I know I am rambling. How I wish everything was different! Kate lost her grandfather and her Dad. I lost my grandparents, my dad and my brother.
As I write this, I don't know how to turn this blog into something uplifting or how to dig this piece out of the hole of sorrow. It isn't that I am depressed or in utter despair. It is just that the lonely feeling I have isn't something that I don't think will magically leave. I cannot change the outcomes of the people in that photo. But, I think, what I can do, is remember them all and tell my kids about them. Each of these people in the photo have somehow made me who I am today and in turn, influenced who my children will be as they grow.
My granddad was not the easiest of men. There are so many things about him and his relationship with my brother that I struggled with as a child. But, still, he loved me. And I think he taught me so much about how to love difficult people and how to see beyond their limitations. He taught me to love my vegetables and how to grow them, too. He loved nature. When I see Chloe at her best camping or hiking, I think of my granddad and how much he would have taught her.

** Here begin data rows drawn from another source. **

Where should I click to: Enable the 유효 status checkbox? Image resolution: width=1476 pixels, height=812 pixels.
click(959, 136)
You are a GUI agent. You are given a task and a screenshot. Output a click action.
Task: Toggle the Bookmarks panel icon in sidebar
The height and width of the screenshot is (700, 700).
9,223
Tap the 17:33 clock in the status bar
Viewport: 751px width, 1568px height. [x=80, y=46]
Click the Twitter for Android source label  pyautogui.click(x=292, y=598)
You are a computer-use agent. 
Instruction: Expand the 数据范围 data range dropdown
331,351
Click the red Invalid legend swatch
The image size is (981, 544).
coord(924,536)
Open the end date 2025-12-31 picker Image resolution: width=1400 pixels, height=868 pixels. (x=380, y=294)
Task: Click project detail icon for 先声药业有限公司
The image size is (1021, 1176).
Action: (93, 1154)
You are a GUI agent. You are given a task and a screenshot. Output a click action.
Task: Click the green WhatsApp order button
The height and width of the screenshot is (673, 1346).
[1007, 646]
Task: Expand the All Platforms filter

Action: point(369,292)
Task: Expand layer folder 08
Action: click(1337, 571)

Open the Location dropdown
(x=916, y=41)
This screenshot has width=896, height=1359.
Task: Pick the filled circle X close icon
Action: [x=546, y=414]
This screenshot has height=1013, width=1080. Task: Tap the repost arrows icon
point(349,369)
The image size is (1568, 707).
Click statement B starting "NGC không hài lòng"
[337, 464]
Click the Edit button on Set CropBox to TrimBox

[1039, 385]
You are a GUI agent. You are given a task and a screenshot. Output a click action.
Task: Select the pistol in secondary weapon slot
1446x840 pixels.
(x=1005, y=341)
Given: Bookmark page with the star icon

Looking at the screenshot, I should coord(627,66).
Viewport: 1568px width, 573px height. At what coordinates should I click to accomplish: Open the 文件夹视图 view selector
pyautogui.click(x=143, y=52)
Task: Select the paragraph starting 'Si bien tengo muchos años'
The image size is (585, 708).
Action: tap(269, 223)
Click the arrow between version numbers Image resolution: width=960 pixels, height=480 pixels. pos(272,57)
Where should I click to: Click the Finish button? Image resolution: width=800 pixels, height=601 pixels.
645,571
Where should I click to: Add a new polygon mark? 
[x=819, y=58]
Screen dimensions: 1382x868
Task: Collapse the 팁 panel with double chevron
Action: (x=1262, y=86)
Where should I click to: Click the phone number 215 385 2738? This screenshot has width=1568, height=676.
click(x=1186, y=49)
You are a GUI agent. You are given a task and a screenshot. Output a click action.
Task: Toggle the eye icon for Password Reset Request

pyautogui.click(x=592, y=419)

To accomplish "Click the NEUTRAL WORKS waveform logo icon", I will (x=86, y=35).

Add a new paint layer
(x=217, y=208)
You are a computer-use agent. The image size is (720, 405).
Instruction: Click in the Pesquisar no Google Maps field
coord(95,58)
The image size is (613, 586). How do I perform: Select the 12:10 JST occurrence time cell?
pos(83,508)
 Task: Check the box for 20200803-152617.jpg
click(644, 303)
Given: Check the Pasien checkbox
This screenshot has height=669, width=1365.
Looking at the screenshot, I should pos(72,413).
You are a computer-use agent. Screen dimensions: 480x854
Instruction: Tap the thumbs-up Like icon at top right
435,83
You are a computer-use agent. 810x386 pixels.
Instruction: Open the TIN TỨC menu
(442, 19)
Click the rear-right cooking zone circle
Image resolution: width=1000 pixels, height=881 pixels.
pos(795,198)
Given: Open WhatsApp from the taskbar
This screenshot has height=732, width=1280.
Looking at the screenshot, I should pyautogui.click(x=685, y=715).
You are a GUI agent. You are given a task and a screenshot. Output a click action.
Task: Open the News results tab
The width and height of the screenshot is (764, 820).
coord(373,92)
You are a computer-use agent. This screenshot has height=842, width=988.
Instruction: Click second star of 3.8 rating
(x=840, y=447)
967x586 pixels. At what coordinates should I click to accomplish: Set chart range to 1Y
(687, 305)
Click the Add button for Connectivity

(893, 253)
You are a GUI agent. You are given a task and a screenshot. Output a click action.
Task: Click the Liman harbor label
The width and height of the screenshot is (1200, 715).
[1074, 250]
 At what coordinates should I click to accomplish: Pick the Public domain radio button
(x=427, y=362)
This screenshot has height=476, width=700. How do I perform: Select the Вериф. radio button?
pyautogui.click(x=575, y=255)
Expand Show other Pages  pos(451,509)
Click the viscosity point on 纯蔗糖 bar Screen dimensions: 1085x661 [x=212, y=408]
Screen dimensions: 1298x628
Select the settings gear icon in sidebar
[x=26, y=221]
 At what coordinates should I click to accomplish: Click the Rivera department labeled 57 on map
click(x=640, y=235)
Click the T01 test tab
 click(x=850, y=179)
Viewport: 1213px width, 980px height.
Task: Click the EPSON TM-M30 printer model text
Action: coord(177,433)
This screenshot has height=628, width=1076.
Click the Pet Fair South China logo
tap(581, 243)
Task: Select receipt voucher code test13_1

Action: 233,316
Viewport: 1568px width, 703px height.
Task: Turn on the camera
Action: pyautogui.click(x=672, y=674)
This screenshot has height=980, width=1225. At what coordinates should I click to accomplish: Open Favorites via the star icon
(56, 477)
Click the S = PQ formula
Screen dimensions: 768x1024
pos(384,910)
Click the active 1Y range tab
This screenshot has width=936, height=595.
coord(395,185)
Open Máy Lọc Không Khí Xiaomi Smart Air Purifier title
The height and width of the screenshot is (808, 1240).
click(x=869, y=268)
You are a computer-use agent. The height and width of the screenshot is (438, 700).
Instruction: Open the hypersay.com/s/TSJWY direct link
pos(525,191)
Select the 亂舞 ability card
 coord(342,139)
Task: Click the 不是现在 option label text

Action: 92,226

My Nana, well, she was an adventurer. I thought about her today when I was thinking about my own future--what ever is next in my career. She went back to college when my mom and her brother were adults. She never stopped living or learning. Her paintings are tucked around my house. Whenever I see my kids with a paintbrush in their hands, I think of her.
My Great Uncle Ted was my Granddad's brother. He was a charmer and had this way of loving and being proud of his family that was so big. Like when Ted came to town, you were guaranteed a great conversation, a witty banter and to know that you were, indeed, a star shining in the sky. He loved his difficult brother. He adored my Nana like a sister.
My cousin Kate an her dad Bruce--well I never saw them enough. Kate and I were such great cousins and even better penpals. Somehow we grew up and got married and had babies and now our babies are nearly flown and grown. I always think of how much she just adored her dad and how visibly her dad adored her and her mom, Linda. It was a like a roadmap of love right on display.
My Dad and my brother, well, they are everything. My Dad adored my Uncle Ted and fought with my Granddad, endlessly. But, my Dad, never ever ended a visit without telling my Granddad he loved him. I want my kids to know that love does not mean agreeing, it simply means loving. My brother, well, when Kate wasn't there, he was my best playmate and best ally in the long car ride to Jersey from Bucks County. He endured the warm car which would be over scented with my Mom's Red Door perfume and cause both us to sneeze.
And my Mom, well, she is the one who gave me all these wonderful people. It was her family who loved me so hard. What a gift my Mom gave us!
I had so many "greats" and "seconds" and great family friends of my grandparents that I always thought were family. I had so many summer days in Cherry Hill having picnics and Shirley Temples and good, interesting chats. I miss that; but I know the feeling and the memories are things that are impossible to miss because they are always right there for me to share with my own kids.